# McNemar's test with combined cell values?

I have 313 males and 356 females. Males and females each took two (gender specific) surveys (an original and a modified version). The survey I'm investigating is a measure of unwanted sexual experiences with parallel versions for men and women (e.g. female version = have you ever been victimized? male version = have you ever perpetrated?). Female's reported rates of being victimized (on the original version) are generally around 15%, while male reports of perpetration are generally around 4%. This discrepancy between female reports of being victimized, and male reports of perpetration, is what I'm interested in. I've revised the original survey into a modified version, and my hypothesis is that the female[victim]/male[perpetrator] discrepancy will diminish by using my modified survey version. So, I'm looking at frequency count data of dichotomous choices (yes [I've had this experience], or no [I've never had this experience]).

I've done the McNemar test for each gender, comparing survey versions and they show that male responses change (significantly) and are increased on the modified version, compared to the original, while female rates are equivalent across survey versions. I've also done paired sample t-tests comparing male-original X male-modified & female-original X female-modified, and the results here also show significant increase in male responding on the modified version, but no significant difference in women's scores on survey versions. So, I know that modified significantly increases male response rates (and does not increase female rates) so that the discrepancy has diminished, but now I want a more direct and statistically potent way of saying directly that the male-female discrepancies are significantly different between measures.

I was wondering if I could do a McNemar's again by combining male and female scores (e.g.

                                       ORIGINAL SURVEY
YES               NO
__________________________________________________
YES  | (male YY + female YY)  |  (male YN + female YN) |
MODIFIED SURVEY         |________________________|________________________|
NO   | (male NY + female NY)  |  (male NN + Female NN) |
|________________________|________________________|


Would this configuration preserve the correct proportions to address my question about male-female discrepancy-rate change across survey versions? If I'm off track here, can somebody please suggest some other method for comparing discrepancy rates of two groups on two different measures?

• Sorry for not answering your question; but I would like to mention that your idea / hypothesis is ideally suited for the randomized response technique, maybe you want to have a look at that (for future studies)? – hplieninger Jul 23 '13 at 5:56

If you want to look at the difference of Male-Female discrepancies between tests, start with a table of Male-Female and discrepancies.

Except for NY, these counts are (presumably) near zero. The statistical Expectations, under the null hypothesis, are for equal Ns for the counts in each column.

• Male Female
• NY NY
• YN YN

McNemar's Test for Changes is, logically, a Sign test being approximated by chi-squared.

The sign-test for the first column (second column) is McNemar's test on Males (Females).

The four cells can be tested for exact probabilities where the expected Probs are in the ratio of (313:313:356:356) for (males:males:females:females).
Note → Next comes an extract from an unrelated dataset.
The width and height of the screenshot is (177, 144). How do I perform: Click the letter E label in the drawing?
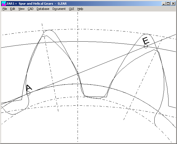click(146, 41)
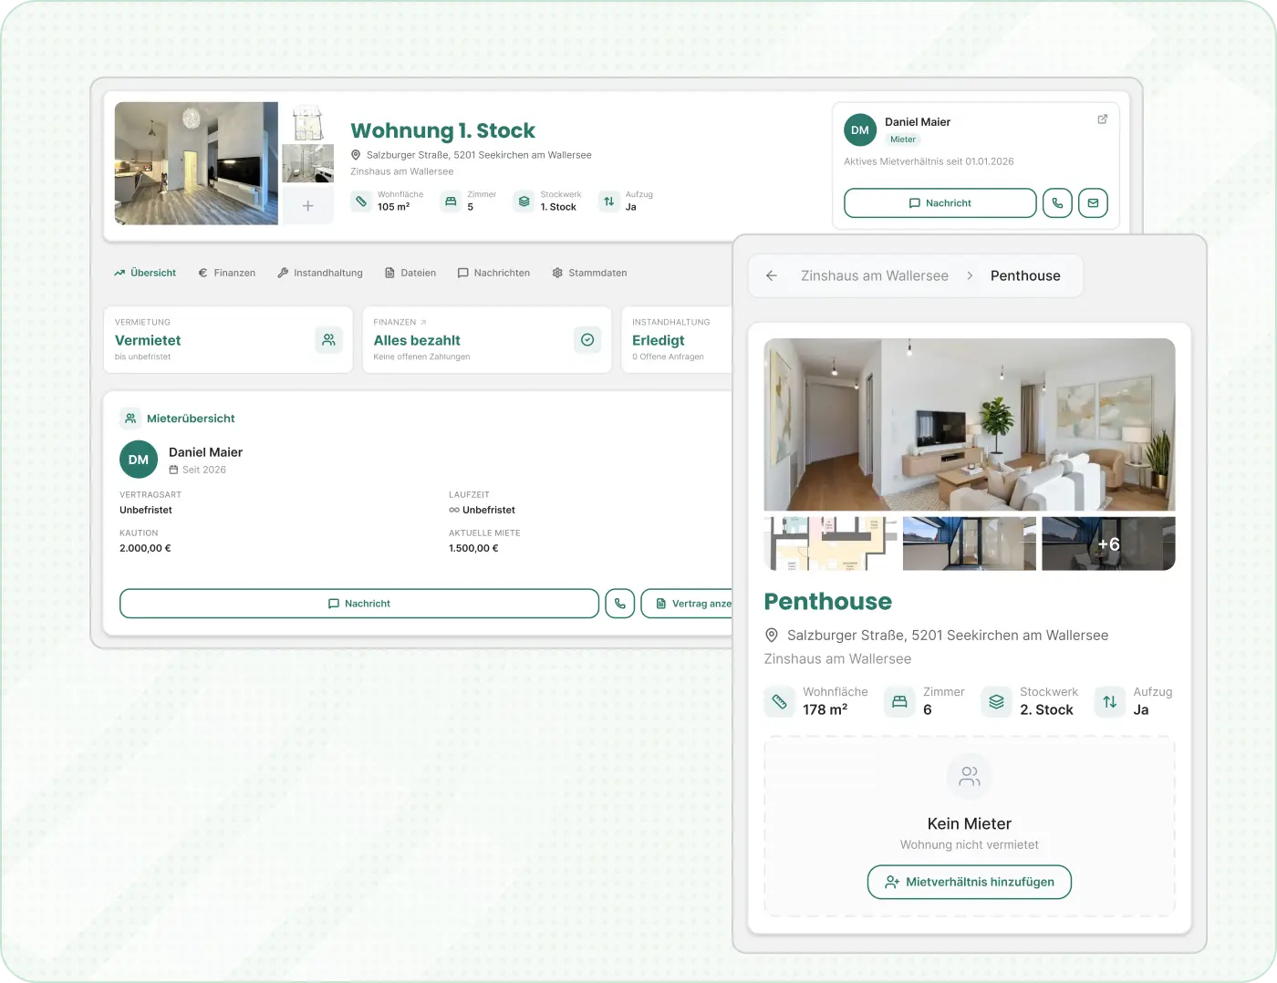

Maybe you should look into the interaction effects between the type of test/question-format, gender, and responses. So your model may look something like this:

answer_possibilities ~ gender*survey_type*q1 + gender*survey_type*q2


And then whittle it down from there. I may have jumbled up the explanatory variables...

Also, the discrepancy could be from one male perpetrating many times and doing that to multiple women. So maybe you could also add in a question asking the number of times women and men have done/experienced this and see if the total number of times add up to the same.